Com a pandemia de covid-19, ficou evidente que a crise sanitária afeta a saúde da população, pois a água é o principal elemento da vida e item essencial para prevenção de doenças.
Para o presidente executivo da Trata Brasil, o coronavírus trouxe luz a vários problemas nacionais, como as carências na saúde e no saneamento. “As áreas mais pobres e vulneráveis são justamente onde as pessoas correm mais riscos de contaminação da covid-19.”
Com esse cenário, a Aegea intensificou obras e adaptou a operação nas 57 cidades atendidas pela empresa, visando garantir a continuidade dos serviços. No âmbito operacional, foram intensificados os trabalhos para regularização do abastecimento em áreas de população vulnerável em Manaus, capital do Amazonas, um dos epicentros da covid-19.
Em Teresina, a expansão de obras para regularização em comunidades carentes foi intensificada, beneficiando mais de 32.000 pessoas com a redução dos riscos de
contaminação do coronavírus, e também de outras doenças, com o tratamento do esgoto.
Todos os investimentos e parcerias são essenciais para mudar o quadro de atraso do saneamento no Brasil, onde mais de 100 milhões de pessoas ainda não possuem tratamento de esgoto e 35 milhões não têm acesso a água tratada.
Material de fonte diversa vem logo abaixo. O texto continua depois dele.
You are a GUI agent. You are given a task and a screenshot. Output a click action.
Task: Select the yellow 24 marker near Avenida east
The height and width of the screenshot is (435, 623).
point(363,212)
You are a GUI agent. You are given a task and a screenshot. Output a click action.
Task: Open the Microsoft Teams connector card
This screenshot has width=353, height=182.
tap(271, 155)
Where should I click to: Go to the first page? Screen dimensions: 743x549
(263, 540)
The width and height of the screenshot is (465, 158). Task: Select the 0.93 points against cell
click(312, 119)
Em julho deste ano foi sancionado o Marco Legal do Saneamento Básico. A meta é universalizar o saneamento básico no país até 2033, atingindo cobertura de 99% no fornecimento de água potável e de 90% em coleta e tratamento de esgoto no território nacional. A previsão de investimento é de até 700 bilhões de reais.
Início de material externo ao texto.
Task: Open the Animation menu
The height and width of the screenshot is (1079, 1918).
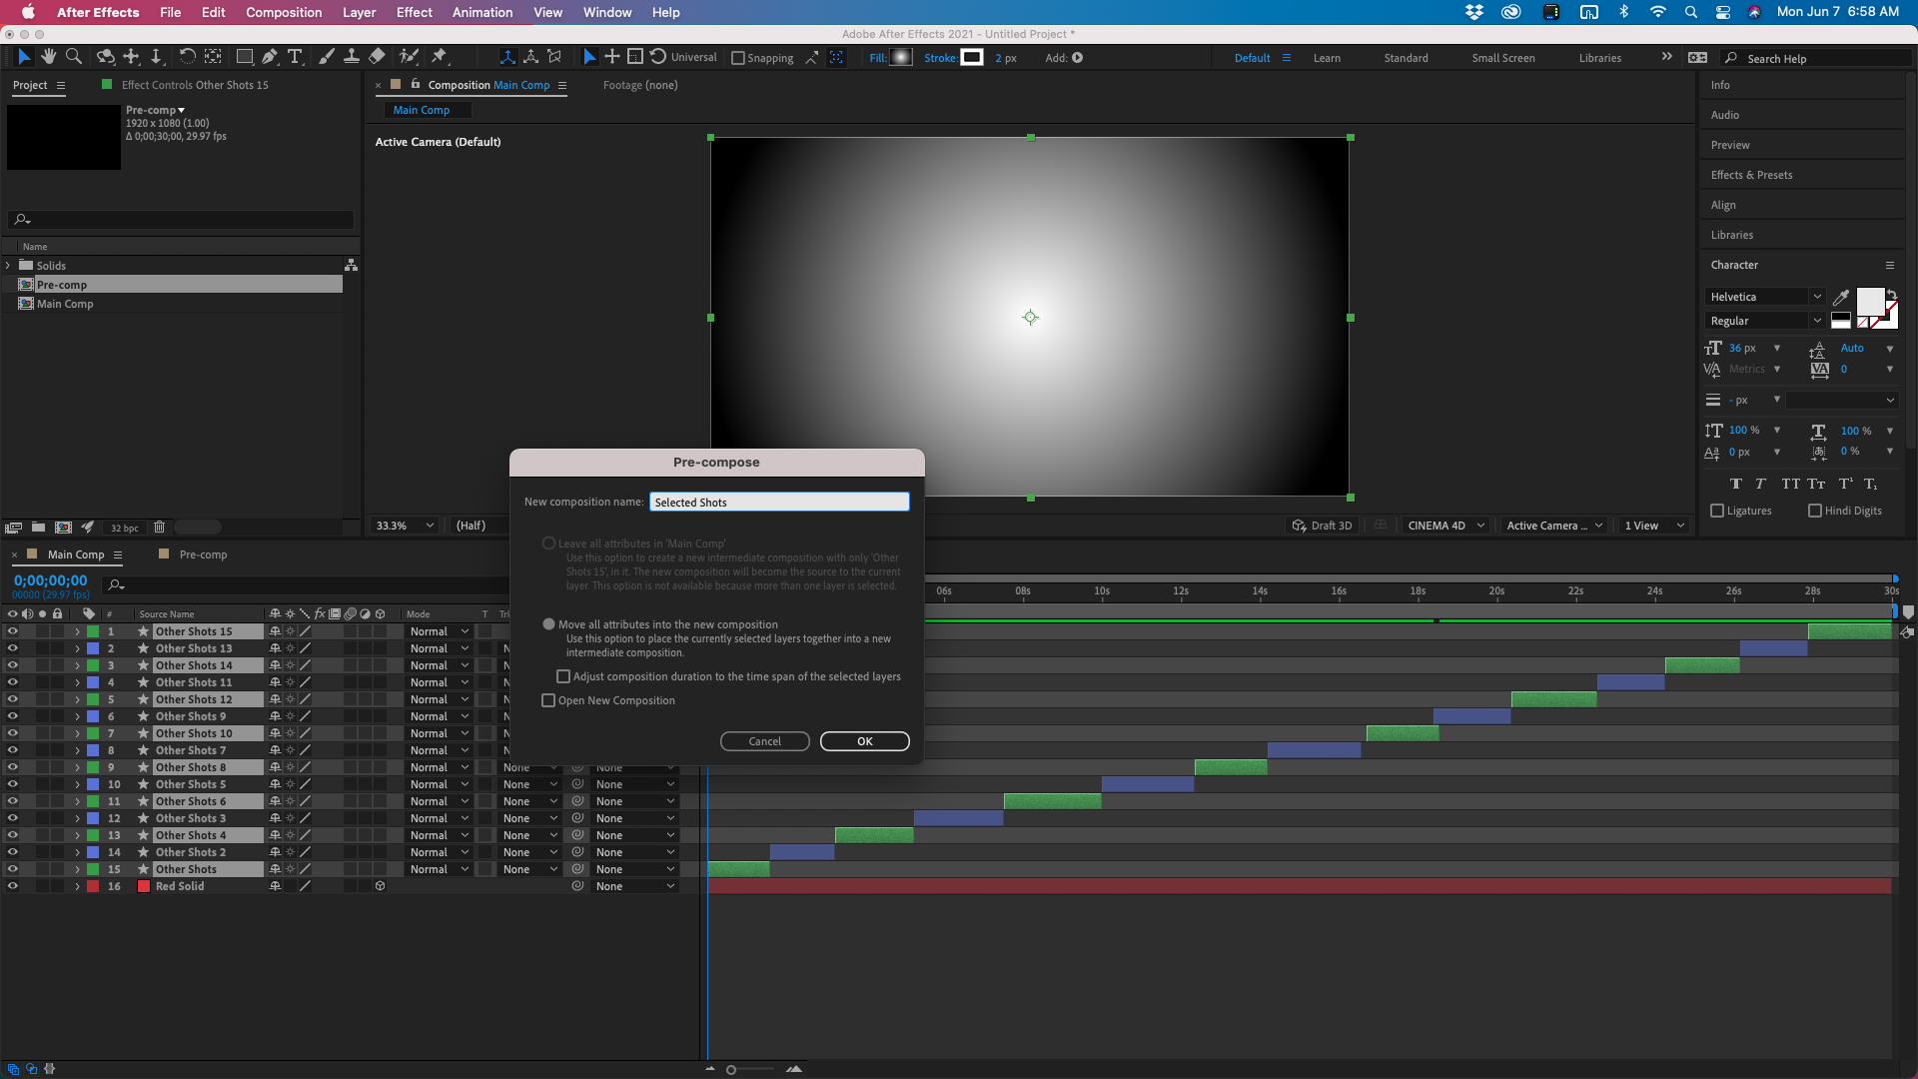Action: pyautogui.click(x=481, y=12)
Para o vice-presidente de relações institucionais da Aegea, o novo marco vai promover novos investimentos, que serão capazes de gerar grandes resultados na esfera socioeconômica do país, bem como a melhoria da saúde pública – com ampliação e aperfeiçoamento do setor e com ganho de renda, em razão dos impactos diretos e indiretos na geração de empregos. “A expectativa é que as principais mudanças no setor sejam perceptíveis aos consumidores em um período de três a cinco anos”, diz Tavares.
A nova Lei traz metas que deverão ser cumpridas por todas as cidades e empresas de água e esgoto do Brasil. Elas precisarão comprovar capacidade técnica e financeira para resolver definitivamente o problema do saneamento no país.
“A lei será ainda mais relevante para as empresas que estão há muitos anos prestando serviços nas cidades mas que não têm conseguido avançar”, afirma Édison Carlos. “Os serviços prestados precisarão ser regulados e sua qualidade avaliada. Além disso, as tarifas precisarão estar adequadas ao poder de pagamento da população”, completa.